説明文に関しては現地説明会資料を参考・引用させて頂いています。


西吉見条里遺跡は吉見町南吉見の市野川によって形成された低湿地に立地しています。圃場整備事業に伴う発掘調査が平成12年度から行われています。

発掘調査で縄文時代前期から中世までの遺物が出土していて、中でも古代の遺物、遺構が多く検出されています。最近の調査で古代官道跡と思われる幅12メートルの道路跡と橋脚の可能性がある遺構が発見されています。

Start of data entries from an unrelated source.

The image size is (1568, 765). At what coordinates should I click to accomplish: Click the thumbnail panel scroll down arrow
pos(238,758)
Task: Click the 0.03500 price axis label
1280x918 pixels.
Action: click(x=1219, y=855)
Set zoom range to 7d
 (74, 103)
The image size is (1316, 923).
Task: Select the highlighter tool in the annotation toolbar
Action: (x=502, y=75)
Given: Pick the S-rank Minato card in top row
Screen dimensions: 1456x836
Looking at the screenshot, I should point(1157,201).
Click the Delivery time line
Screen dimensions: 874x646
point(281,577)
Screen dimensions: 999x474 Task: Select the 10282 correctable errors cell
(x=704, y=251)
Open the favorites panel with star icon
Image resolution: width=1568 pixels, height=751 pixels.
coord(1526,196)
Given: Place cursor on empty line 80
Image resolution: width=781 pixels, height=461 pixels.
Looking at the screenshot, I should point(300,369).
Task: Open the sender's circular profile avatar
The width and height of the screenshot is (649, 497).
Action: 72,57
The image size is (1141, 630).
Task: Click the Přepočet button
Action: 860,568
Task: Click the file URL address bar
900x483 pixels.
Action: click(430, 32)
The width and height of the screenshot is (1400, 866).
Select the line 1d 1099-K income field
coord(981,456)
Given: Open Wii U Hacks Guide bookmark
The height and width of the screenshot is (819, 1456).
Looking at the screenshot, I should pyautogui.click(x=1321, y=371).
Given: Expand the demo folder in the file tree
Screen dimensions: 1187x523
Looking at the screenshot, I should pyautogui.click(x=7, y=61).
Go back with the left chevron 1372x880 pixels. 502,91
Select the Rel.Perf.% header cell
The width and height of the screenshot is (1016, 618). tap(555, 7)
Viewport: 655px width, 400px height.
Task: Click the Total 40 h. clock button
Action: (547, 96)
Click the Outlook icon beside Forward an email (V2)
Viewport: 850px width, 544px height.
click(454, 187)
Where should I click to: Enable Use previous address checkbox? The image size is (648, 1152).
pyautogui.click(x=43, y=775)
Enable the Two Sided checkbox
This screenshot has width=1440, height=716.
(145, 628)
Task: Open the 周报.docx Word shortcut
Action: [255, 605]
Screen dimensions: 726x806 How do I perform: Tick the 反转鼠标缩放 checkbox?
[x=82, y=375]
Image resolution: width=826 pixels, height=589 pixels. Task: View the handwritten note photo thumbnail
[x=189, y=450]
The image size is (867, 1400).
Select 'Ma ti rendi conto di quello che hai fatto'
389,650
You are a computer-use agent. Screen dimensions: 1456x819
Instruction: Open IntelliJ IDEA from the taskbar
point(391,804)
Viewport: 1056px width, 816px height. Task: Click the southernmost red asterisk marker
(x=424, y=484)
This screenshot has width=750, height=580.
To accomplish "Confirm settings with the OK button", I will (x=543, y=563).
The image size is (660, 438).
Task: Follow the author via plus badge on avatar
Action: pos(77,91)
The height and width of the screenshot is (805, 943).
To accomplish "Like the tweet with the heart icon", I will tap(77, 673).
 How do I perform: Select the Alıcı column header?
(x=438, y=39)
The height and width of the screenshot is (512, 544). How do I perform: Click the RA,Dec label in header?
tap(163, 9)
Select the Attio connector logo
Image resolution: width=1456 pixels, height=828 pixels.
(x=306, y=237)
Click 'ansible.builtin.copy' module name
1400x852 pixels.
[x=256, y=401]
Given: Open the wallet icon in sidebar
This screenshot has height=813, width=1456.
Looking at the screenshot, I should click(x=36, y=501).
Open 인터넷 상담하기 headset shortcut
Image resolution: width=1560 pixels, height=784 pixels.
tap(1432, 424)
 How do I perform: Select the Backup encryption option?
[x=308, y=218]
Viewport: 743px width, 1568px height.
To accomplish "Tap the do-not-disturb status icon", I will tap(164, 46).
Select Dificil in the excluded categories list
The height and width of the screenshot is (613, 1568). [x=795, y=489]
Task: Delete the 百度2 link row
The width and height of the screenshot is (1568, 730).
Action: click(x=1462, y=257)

平成14年2月24日に遺跡の現地説明会が行われ作者も出掛けて参りました。丁度「東山道武蔵路」のページを作成中でした。しかも埼玉県北部のルートを調べていた時で、ジャストタイミングでこのニュースが飛び込んで来たのです。

右の写真は東松山市古凍と吉見町江綱の境を流れる市野川を撮影したものです。慈雲寺橋から松山城跡方面を見たものです。


吉見町の古代官道と思われる遺跡の付近は、中世の鎌倉街道が通っていたとも想定されているところです。広い水田地帯の東寄りに南から北へ向かう道が一本あります。この道沿いには石仏などが多く見られ、上写真右のように板碑も見られます。この道は古道であったかも知れません。この道を北東に3キロほど行った付近には息障院というお寺があり、そのお寺の境内は源範頼の館跡と伝えられていて、空掘などが見られます。

反対に遺跡の南は東松山市古凍というところです。ここは古墳が多く見られるところで、古代の比企郡家があったところと想定されています。古凍には等覚院というお寺がありそのお寺には国指定重要文化財の阿弥陀如来座像があります。古凍は古代から中世にかけては歴史的に重要な拠点であったところと想像されます。

古凍の鷲神社の裏側には市野川に向かって大きく切通し状に削られた地形が見られます。上写真左がそれです。この切通し状の窪地の幅はおおよそ30メートルほどです。何故ここにこのような大きな切通し状の地形があるのでしょうか。この地形は自然の作用で出来たものなのか、または人為的に造られたものなのか、私には不思議に思えます。吉見町で発見された古代道へ繋がらないかと想像が脹らみます。

吉見町で発見された道路遺跡の特徴は、古代道が低湿地に造られていて河を渡る地点で様々な土木技術の使用が伺われ、橋が架けられていた可能性などが上げられます。高度な土木技術の遺構は国家レベルの工事を想定させると専門家は語っています。

左の写真は河道付近の遺構で、一番低く窪んだところに河が流れていたと思われます。

発見されている道路遺構は、北北東から南南西方向に約70メートル直線的に確認されています。道路の幅は道路を横断する古代の河道を境に、南側で最大約12メートルで、北側は9メートルになっているということです。

右の写真は遺構の南側から北方面を撮影したものです。写真中央の青いシートの下に杭列が検出されているということです。